Hi I’m Dr. Kathryn Rossbach,  Clinical Psychologist at Children’s Therapy Works

I hope you find this information both informative and helpful

 

 

Managing Your Child’s Anxiety

It seems that anxiety is becoming more common every day and occurring in younger and younger children. Anxiety can happen for many reasons. Your child may be anxious about going to new places, attending school, going to the doctor, separating from you, or become anxious about a small change in their schedule. Additionally, anxiety can come in different forms- your child may tantrum, shut down, dwell on the same topic, have difficulty sleeping, or lose their appetite. Here are a few tips to help alleviate some of the anxiety that your child may experience:

-Tell them ahead of time if there will be a change to their routine (if your child is incredibly anxious with change, you can tell them fairly close to the time of change so that they don’t worry about it all day)

-Use social stories to prep for really big events (click here to read more about social stories: http://carolgraysocialstories.com/social-stories/)

-Speak positively about new experiences- “you’re going to have so much fun at ….”

-Acknowledge your child’s anxiety, but let them know that they will be okay (and don’t empower their anxiety) “I know you are worried about…but we will be there to pick you up when you finish, and you’re going to be fine.” The message you want to send is that you know they are anxious, it is okay they are anxious, and you will be there for them as they get through the anxiety.

-Express positive, but realistic expectations. For example, you can’t predict whether your child will have fun at a new place or pass a spelling test, but you can let them know that they will get through it and their anxiety will lessen over time when faced with these fears

-If you feel that your child is getting worse over time rather than better, it is okay to seek out the help of a professional

-Talk through your child’s anxiety and fears- what would happen if their “worst case scenario” came true? For example, ‘what if your mom/dad didn’t show up when soccer practice was over?’ Talking through these situations may calm your child’s anxiety when they realize that in the end, everything is really okay ‘my coach could wait with me; we would call mom/dad; my neighbor would take me home, etc.’

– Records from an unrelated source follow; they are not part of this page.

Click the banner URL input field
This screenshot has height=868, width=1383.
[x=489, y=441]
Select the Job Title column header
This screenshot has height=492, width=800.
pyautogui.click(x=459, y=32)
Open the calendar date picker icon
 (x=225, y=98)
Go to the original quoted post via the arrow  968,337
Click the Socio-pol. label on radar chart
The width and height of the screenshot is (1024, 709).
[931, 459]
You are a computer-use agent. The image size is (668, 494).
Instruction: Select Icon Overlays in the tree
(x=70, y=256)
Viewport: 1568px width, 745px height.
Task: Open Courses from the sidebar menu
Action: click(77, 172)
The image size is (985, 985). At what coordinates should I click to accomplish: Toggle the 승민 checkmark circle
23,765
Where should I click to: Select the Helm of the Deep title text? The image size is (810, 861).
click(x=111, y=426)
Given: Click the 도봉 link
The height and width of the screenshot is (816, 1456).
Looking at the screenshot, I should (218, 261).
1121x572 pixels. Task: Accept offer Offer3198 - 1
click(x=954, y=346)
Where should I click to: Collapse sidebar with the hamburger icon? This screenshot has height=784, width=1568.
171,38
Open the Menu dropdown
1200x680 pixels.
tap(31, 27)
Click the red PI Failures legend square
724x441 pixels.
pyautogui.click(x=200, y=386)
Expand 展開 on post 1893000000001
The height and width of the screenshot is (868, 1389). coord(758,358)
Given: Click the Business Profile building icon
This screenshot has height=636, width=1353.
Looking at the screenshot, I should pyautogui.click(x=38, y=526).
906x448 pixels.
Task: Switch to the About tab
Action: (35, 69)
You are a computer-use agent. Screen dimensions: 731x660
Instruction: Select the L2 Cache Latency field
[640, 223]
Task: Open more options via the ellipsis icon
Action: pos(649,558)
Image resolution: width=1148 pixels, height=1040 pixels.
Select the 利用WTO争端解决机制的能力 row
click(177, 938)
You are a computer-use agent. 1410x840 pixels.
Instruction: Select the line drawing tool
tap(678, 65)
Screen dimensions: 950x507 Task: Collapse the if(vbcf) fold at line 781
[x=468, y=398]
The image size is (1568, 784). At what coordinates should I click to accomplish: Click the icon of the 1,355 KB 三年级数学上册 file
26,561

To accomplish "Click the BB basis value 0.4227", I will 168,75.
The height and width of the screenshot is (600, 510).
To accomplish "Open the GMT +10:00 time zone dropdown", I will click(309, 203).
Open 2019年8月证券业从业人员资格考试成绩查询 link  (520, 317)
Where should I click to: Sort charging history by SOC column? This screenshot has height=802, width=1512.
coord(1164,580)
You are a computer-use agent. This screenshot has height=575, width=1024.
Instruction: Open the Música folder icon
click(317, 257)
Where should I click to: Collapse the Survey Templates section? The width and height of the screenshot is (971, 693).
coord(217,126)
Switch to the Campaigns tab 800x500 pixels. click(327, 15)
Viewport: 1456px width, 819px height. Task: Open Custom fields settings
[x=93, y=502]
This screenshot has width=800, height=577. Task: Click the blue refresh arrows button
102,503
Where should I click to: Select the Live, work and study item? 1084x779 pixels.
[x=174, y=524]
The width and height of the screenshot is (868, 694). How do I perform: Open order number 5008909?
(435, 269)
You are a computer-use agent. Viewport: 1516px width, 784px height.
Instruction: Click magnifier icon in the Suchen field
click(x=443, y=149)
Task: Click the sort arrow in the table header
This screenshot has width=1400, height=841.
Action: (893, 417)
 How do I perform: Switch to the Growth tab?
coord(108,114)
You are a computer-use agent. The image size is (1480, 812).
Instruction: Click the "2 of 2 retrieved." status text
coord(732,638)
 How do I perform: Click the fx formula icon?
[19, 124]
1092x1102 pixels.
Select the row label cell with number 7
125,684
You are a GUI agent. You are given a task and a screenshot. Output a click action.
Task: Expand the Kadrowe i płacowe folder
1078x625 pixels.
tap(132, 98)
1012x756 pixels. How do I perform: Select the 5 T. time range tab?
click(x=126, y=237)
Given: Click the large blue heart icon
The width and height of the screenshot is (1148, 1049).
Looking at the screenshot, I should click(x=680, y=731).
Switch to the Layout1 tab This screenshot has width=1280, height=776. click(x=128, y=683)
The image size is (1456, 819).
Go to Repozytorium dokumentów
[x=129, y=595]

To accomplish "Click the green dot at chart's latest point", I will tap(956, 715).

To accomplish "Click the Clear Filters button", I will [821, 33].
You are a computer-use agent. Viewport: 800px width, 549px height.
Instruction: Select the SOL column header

-Try to model healthy ways to cope. In reality, all of us experience anxiety at some point or another- we’re late for an appointment, things don’t go how we thought they would go, or we’re mentally overloaded… instead of complaining to friends on the phone or talking about how you can’t handle it, try and show your kids that you have the strategies. Talk out loud about how you will solve the problem, show them how to breathe through tough times, or talk to them about your favorite way to relieve stress (exercising, time with family/pets, cooking, yoga, knitting, art, etc.).